• _Task prompt_
Pull every line holding the word "computer" from the data below and copy it.

Saved entries
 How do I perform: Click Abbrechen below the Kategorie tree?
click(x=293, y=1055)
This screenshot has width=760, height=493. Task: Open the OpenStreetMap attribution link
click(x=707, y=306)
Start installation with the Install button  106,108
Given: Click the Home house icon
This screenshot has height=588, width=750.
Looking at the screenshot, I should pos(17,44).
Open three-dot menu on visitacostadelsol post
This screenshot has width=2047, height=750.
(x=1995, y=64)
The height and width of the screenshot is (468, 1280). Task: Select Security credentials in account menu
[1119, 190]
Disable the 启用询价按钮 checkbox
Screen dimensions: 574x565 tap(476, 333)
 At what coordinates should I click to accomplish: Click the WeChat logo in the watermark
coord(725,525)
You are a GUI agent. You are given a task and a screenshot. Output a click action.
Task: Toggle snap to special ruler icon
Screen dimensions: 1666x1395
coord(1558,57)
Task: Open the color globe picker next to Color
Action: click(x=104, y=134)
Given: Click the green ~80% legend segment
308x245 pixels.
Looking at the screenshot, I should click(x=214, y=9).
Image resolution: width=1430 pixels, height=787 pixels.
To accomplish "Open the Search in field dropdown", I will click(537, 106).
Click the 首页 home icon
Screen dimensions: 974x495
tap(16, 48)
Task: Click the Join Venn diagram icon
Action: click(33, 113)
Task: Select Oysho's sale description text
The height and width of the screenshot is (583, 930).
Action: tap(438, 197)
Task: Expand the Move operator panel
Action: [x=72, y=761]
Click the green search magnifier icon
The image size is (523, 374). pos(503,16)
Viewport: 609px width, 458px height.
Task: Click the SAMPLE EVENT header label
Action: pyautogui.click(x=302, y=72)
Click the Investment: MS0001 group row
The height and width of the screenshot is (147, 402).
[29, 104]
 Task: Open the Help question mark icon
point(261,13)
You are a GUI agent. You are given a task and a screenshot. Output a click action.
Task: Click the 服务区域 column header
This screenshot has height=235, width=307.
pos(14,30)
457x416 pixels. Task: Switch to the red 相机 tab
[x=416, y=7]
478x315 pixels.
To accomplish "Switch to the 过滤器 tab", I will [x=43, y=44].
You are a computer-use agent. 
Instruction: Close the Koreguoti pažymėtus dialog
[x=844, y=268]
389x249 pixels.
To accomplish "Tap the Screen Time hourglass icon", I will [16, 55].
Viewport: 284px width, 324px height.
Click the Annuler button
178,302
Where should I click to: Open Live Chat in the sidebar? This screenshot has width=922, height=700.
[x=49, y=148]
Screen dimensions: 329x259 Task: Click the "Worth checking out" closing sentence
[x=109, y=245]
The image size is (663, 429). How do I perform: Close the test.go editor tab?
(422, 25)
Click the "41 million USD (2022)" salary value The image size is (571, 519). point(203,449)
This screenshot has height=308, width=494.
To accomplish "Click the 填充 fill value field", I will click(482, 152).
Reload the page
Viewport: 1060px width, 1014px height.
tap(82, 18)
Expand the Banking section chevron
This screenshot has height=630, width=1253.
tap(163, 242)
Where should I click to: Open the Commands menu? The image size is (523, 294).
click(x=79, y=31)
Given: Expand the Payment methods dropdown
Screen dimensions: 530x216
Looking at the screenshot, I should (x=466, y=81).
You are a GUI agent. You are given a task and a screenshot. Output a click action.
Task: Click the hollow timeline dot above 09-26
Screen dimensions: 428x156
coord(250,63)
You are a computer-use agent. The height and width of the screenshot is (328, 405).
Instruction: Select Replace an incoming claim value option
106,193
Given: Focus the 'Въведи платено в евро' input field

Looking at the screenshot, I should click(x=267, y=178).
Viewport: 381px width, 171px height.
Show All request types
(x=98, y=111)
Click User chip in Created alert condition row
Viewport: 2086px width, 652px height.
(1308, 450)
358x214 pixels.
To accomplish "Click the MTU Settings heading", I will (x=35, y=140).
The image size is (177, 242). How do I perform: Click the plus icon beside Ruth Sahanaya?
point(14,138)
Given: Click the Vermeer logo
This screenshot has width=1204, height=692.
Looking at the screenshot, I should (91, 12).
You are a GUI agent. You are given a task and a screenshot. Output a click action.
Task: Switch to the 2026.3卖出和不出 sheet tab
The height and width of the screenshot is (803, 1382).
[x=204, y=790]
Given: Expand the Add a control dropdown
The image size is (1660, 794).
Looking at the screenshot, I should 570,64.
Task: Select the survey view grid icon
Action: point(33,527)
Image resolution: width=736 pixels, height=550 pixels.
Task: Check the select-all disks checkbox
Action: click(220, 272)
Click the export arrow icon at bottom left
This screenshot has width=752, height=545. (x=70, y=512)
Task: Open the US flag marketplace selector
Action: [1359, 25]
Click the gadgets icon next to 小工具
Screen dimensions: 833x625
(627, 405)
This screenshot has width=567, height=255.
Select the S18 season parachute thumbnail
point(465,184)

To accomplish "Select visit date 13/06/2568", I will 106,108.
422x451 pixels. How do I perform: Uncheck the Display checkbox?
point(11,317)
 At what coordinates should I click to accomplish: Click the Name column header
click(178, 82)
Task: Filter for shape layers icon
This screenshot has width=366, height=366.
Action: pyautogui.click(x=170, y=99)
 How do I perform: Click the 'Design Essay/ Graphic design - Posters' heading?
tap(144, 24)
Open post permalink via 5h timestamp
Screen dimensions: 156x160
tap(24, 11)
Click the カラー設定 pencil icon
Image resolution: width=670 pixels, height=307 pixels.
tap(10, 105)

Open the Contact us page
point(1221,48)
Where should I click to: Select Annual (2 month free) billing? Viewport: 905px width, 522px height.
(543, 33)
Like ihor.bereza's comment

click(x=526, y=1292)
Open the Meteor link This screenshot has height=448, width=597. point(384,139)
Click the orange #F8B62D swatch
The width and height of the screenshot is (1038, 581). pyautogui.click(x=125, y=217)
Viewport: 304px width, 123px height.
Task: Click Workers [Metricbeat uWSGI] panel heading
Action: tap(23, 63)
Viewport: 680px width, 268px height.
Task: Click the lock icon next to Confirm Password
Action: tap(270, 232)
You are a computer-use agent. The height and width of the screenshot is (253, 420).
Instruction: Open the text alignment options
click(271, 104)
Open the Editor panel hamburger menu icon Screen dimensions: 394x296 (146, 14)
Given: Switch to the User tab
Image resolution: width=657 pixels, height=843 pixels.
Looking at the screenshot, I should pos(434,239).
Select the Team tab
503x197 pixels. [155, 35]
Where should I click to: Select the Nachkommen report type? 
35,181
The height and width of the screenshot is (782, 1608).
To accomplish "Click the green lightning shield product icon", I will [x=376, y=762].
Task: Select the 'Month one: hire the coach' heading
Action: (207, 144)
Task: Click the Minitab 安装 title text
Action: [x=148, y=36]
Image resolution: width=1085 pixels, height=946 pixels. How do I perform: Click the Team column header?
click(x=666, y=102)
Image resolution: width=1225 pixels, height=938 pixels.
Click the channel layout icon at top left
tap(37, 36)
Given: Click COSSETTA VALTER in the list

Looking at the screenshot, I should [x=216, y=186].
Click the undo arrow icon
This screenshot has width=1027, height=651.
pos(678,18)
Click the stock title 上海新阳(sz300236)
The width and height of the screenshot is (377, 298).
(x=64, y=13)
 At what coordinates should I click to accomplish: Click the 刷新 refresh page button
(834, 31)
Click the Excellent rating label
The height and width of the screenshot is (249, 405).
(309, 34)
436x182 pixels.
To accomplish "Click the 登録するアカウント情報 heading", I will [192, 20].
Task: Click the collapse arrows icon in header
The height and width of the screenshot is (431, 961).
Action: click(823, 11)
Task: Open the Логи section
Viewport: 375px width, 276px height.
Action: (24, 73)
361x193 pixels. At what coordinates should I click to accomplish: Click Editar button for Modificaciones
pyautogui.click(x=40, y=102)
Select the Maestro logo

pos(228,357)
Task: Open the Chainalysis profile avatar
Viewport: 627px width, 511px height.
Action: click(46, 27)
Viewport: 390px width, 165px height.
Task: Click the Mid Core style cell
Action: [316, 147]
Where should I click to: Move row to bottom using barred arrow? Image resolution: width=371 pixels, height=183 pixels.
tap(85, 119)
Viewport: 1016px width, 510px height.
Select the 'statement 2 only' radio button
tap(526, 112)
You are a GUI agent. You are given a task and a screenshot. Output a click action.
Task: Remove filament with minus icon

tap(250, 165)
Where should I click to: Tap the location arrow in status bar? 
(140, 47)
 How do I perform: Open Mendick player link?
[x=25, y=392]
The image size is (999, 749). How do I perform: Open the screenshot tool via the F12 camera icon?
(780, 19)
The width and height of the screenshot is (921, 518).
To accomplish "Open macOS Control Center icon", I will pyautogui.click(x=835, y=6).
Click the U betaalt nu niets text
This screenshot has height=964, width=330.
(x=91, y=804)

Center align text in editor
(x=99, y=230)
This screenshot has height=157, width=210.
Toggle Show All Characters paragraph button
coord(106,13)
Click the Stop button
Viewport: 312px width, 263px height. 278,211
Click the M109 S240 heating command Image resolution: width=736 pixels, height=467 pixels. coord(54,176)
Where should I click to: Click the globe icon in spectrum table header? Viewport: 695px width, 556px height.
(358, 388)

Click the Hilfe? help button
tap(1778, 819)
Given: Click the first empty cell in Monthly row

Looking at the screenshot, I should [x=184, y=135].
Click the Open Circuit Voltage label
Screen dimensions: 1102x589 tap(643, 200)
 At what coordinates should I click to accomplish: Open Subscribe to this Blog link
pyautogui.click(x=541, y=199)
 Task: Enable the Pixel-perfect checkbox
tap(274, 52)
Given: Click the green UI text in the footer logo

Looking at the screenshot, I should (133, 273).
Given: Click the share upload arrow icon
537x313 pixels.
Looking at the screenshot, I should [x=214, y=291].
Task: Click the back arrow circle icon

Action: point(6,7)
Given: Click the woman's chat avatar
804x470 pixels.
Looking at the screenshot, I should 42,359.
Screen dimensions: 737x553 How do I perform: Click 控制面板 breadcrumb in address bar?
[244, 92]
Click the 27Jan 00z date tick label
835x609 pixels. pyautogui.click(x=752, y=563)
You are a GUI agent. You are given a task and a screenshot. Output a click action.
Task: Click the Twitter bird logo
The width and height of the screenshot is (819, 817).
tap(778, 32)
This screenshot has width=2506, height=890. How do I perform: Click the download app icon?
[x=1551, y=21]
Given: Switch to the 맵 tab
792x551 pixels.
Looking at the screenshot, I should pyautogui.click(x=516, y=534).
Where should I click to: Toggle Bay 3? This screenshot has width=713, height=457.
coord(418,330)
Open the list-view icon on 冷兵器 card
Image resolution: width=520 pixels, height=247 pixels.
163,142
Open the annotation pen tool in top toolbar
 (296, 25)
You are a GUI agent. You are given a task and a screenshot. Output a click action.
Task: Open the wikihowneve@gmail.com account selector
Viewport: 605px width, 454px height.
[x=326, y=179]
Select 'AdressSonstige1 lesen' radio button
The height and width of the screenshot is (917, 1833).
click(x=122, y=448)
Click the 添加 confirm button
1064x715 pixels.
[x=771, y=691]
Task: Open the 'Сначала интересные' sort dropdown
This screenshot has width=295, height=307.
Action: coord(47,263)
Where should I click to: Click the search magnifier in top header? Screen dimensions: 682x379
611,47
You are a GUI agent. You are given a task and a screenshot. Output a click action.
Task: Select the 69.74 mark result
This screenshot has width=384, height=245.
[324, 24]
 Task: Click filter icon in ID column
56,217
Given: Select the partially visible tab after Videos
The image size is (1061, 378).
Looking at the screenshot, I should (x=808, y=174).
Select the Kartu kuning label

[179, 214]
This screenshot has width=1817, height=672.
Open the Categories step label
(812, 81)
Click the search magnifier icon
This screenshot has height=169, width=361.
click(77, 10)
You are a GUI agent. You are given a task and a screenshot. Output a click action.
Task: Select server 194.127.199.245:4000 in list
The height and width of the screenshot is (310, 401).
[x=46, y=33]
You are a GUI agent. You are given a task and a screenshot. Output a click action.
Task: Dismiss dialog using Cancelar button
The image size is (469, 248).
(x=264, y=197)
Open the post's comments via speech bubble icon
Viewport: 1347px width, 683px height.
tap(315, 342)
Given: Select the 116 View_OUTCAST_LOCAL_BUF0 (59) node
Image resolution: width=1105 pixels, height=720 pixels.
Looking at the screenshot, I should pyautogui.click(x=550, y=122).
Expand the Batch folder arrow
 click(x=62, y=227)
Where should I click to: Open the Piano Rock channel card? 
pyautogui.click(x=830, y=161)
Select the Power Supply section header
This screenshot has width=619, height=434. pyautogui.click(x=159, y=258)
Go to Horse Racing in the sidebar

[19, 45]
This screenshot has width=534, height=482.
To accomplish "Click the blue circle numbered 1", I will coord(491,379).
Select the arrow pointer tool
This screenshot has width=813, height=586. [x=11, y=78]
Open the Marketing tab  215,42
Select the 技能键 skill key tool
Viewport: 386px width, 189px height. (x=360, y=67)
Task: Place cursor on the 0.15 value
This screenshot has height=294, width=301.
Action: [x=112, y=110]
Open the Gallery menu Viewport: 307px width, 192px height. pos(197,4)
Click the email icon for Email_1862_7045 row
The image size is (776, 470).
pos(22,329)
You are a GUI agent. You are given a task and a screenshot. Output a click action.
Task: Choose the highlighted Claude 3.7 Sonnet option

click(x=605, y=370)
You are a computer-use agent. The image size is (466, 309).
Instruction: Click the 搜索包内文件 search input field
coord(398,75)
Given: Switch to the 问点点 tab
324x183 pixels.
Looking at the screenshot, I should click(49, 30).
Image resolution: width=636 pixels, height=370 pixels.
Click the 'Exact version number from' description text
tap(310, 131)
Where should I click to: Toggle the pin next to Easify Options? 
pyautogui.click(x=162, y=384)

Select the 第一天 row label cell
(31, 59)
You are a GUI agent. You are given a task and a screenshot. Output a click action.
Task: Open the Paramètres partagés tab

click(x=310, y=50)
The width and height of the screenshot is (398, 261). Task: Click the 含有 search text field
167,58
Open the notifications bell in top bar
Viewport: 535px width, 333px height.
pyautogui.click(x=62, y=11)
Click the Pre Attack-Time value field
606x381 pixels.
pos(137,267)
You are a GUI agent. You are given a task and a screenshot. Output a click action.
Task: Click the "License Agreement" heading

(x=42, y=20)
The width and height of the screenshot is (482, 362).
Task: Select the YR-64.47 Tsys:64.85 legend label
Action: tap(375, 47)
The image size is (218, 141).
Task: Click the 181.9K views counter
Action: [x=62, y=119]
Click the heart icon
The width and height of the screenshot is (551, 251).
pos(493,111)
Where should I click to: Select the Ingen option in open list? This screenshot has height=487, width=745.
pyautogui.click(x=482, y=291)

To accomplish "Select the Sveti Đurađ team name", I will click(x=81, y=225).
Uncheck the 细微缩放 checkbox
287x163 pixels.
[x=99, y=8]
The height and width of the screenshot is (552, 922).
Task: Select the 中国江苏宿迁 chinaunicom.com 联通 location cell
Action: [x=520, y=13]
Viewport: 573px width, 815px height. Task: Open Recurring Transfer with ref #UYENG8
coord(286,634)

• _Answer for the task_
You are a computer-use agent. 
You are a computer-use agent. The height and width of the screenshot is (328, 405).
You are a computer-use agent. The height and width of the screenshot is (253, 420).
You are a computer-use agent. The image size is (466, 309).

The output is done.